Следующий этап был внеочередной. В молодости, в начале своей карьеры санитарного врача, мне пришлось участвовать в каком-то совещании по жалобе советского трудящегося в районном райкоме партии. Там я встретилась с инструктором этого райкома, которому было поручено разобраться. Это был высокий, прибалтийского типа блондинистый молодой мужчина с кожей лица, ярко окрашивающейся в красный цвет в эмоциональной ситуации. Он резко краснел при гневе райкомовского чиновника на провинившегося. И таким же цветом отмечал моменты своего смущения или эмоционального мужского реагирования на объект. У нас было несколько невинных свиданий днем в районном парке, где мы в разговоре сохраняли невозмутимое выражение лиц, опасаясь, что нас могут узнать, притворяясь, что мы обсуждаем производственные вопросы при случайной встрече. Вы помните, что моральный облик советского человека, тем паче райкомовца, внешне должен был быть безупречен.

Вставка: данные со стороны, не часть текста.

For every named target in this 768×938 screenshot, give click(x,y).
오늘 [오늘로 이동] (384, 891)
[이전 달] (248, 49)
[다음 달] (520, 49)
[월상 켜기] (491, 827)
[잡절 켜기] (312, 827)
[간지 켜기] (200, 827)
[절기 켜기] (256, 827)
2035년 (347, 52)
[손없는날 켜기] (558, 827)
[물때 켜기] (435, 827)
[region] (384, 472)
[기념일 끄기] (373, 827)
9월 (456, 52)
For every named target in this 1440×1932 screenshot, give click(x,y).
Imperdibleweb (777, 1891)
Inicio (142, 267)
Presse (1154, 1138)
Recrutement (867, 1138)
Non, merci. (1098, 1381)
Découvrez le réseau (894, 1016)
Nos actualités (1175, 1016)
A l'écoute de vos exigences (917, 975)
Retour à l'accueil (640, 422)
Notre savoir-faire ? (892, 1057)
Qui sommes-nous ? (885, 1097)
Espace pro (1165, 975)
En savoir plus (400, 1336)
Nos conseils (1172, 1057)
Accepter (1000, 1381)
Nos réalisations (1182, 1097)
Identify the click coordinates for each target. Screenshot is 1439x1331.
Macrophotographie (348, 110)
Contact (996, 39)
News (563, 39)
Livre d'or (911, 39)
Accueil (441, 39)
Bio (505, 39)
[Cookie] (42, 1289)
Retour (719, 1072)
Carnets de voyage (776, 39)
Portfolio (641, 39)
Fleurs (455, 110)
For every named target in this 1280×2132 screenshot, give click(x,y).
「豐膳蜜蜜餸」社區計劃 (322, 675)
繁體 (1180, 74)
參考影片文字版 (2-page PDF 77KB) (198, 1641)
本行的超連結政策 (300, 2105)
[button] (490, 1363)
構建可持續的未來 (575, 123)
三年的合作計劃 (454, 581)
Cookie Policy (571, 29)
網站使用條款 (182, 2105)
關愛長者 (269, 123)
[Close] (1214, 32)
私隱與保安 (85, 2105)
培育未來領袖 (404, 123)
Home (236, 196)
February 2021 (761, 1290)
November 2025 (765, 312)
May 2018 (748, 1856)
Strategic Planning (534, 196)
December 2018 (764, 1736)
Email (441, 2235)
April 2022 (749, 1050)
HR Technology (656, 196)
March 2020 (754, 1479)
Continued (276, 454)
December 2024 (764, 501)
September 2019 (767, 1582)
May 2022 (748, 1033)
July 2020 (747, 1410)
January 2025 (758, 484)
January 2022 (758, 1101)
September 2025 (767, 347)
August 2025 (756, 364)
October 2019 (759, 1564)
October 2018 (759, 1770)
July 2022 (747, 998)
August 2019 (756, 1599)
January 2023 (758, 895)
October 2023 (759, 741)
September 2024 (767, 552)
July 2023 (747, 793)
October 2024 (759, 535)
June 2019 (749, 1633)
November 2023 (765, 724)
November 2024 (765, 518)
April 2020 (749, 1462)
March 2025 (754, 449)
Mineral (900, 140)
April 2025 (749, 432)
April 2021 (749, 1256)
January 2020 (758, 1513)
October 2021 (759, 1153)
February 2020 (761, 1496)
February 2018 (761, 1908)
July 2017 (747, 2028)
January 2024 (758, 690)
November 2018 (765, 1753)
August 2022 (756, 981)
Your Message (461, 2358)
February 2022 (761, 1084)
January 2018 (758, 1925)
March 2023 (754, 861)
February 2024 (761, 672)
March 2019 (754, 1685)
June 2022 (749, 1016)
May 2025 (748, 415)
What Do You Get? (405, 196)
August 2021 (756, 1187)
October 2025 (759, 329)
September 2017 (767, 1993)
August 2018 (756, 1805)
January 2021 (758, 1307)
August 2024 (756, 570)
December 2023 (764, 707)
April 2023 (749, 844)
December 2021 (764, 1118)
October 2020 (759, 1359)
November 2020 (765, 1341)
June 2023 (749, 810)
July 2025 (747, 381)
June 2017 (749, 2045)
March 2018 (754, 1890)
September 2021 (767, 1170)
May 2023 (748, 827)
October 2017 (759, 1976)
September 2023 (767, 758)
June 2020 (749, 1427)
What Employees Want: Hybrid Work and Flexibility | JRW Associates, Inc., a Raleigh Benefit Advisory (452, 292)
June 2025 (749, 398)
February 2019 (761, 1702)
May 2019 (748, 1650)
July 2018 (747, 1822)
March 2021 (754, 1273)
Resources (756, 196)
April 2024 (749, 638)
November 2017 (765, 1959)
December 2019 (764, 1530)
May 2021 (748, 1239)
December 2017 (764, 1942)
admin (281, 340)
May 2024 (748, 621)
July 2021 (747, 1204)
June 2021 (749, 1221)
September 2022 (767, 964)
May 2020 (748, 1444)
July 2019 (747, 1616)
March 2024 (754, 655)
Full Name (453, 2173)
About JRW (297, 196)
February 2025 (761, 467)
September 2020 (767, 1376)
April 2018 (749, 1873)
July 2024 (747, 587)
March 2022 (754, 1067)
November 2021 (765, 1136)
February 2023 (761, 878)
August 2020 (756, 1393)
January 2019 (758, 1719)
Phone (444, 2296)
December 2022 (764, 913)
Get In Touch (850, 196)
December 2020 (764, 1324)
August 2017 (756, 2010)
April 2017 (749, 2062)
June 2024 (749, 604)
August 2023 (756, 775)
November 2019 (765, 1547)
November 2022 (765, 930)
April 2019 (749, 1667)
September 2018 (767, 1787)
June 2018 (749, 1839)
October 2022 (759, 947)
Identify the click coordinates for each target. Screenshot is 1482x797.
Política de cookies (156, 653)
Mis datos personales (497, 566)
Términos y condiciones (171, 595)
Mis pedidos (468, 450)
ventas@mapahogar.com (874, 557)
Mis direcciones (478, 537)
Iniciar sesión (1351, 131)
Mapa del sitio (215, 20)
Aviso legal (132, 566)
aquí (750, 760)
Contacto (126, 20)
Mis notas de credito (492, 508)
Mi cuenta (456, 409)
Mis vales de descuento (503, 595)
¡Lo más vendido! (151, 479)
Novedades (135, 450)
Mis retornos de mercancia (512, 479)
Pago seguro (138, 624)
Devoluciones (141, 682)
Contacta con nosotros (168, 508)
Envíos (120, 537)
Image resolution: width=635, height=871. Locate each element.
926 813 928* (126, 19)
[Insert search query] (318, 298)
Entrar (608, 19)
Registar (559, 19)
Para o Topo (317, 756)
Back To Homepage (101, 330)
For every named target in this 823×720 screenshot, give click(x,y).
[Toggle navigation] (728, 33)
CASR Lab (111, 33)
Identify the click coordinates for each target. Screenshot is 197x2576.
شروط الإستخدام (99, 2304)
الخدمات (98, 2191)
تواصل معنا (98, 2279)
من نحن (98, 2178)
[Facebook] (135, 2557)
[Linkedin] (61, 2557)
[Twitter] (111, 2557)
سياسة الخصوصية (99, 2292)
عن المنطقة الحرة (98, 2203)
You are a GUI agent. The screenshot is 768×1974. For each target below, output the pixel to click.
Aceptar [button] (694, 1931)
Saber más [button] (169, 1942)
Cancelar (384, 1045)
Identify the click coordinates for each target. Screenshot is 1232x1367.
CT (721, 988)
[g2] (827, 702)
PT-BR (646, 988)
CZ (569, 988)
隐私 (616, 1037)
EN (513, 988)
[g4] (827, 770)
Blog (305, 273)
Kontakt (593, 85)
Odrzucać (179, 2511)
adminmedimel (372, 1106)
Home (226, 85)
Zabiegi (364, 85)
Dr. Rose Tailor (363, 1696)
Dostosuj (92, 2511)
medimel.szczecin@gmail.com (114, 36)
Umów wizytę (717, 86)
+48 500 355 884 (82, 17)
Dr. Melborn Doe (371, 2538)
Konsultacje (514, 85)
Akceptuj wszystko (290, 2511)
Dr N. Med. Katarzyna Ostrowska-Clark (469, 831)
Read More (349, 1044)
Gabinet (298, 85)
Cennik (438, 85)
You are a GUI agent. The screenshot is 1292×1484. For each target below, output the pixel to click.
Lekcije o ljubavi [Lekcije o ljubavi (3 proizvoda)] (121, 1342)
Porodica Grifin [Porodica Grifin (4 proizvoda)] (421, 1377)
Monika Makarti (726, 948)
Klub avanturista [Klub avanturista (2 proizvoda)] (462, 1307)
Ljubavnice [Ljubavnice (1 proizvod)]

Наша взаимная симпатия проявлялась лишь багровыми пятнами на лице и повышенным потоотделением, что неприятно беспокоило. Никаких близких отношений не случилось, и когда в разговоре по телефону я посетовала, что наше семейное положение препятствует развитию симпатий и я от переживаний так похудела, что юбка падает, он заметил: «Плохо падает!» На этом мы благополучно потеряли друг друга на тринадцать лет.

Однажды я собиралась в туристическую поездку за рубеж в период, когда необходимо было проходить комиссию в райкоме партии (неважно, что я не была членом этой партии). Там решение о том, достоин ли ты представлять советское общество, подкован ли политически, стойкий ли у тебя моральный облик и так далее, принимали старые и очень старые большевики. У одного, помню, из носа текло что-то черное, наверное, колларголовые капли, думала я, забыв о цели своего прихода и о бессонной нервной ночи накануне – «пустят, не пустят» (за мои же деньги!).

Меня не пустили. Наверное, была не достойна. И естественно, тут я начала «телодвижения» советского человека, приученного находить обходной путь любой горы и горки, встретившейся на пути целеустремленного члена социалистического общества к его личной цели. И выясняю, что второй секретарь данного райкома партии (очень высокий уровень в районе) – тот самый блондин…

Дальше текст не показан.